Local hunger relief efforts have been swamped by a record 100% increase in the demand for free food among the needy during the past year, according to a recent report by the USC School of Urban and Regional Planning.
The rise is the result of a large increase in the number of people seeking assistance from soup kitchens or other charitable organizations which distribute donated food in Southern California.
The findings surfaced after USC graduate students surveyed a cross sampling of the 389 food pantries in the Los Angeles area as part of an annual review sponsored by the United Way, the Grocers Journal of California reported.
The demand often exhausted the supplies of area food banks, which are centralized distribution centers that collect donations of surplus or non-salable food items from manufacturers and supermarket chains and then distribute the items to the various neighborhood sites. In fact, there were several times during the past year when hard-pressed feeding locations were forced to purchase food directly from stores at full price in order to provide meals for the needy, the USC study found.
The increase in 1985 far exceeds what had been experienced in previous years. In those centers that maintain records, the free food giveaways and/or meal service had been increasing at a 50% annual rate, according to the report.
Other problems encountered by local hunger relief groups included inadequate funding, lack of volunteers and little variety in the food stuffs available for distribution.
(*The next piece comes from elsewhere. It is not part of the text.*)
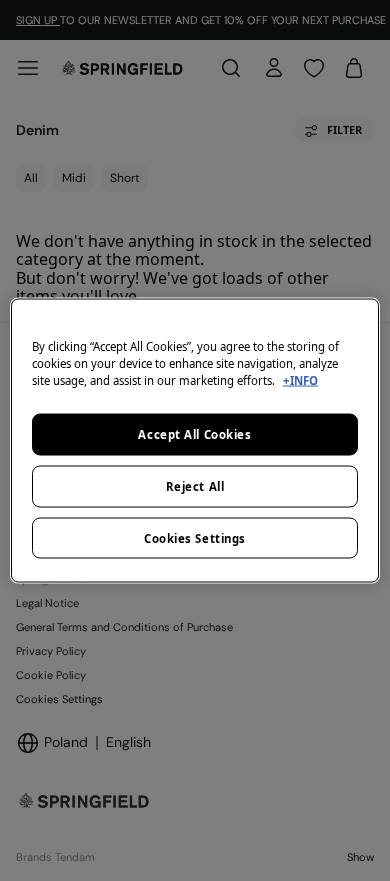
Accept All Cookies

Rosemary and Time--Changing public tastes and the tainted image of chemical additives has intensified researched into natural compounds which are capable of preserving processed foods.
One of the most promising items is the herb rosemary. However, this particular seasoning has a strong odor and flavor that has inhibited its development as an antioxidant, a category of preservatives which extend shelf life.
Rutgers University chemists now have mastered the problems with rosemary by extracting some of the herb's components to create the first natural-based preservative.
News of the successful project was scheduled to be released today in New York at the American Chemical Society's annual convention. The researchers, Stephan Chang and Chi-Tang Ho, claim the rosemary extract can be used to preserve cereals, sausage and snack foods.
In order to obtain the needed extract, the Rutgers team first isolated the desirable components and then developed a patented process which distilled away the rosemary smell and taste.
Several major food companies have already expressed substantial interest in the new natural preservative. Consequently, it shouldn't be long before rosemary provides more time on the supermarket shelf for a variety of foods.
Beef Without Burgers--More news in the area of natural compounds also surfaced at the American Chemical Society's convention earlier this week.
After several years of effort, the same Rutgers chemists involved with rosemary, have been able to develop a natural beef flavor that is actually extracted from the red meat. Previous efforts yielded compounds which did not provide a "true beef taste," the research team reported.
A natural beef flavor without the accompanying meat has potentially broad applications within the processed food world. Even so, a related development from this effort may prove just as noteworthy.
The researchers found that the flavor enhancers derived from beef may eventually prove to be a substitute for monosodium glutamate or MSG, a widely used seasoning and preservative often associated with Oriental foods.
Many people are allergic to MSG and reactions to the substance include headaches, weakness and dizziness.
The finding may ultimately mean that the food and restaurant industry may have a seasoning available with "the good effects of MSG without (the) bad," according to Rutgers chemists.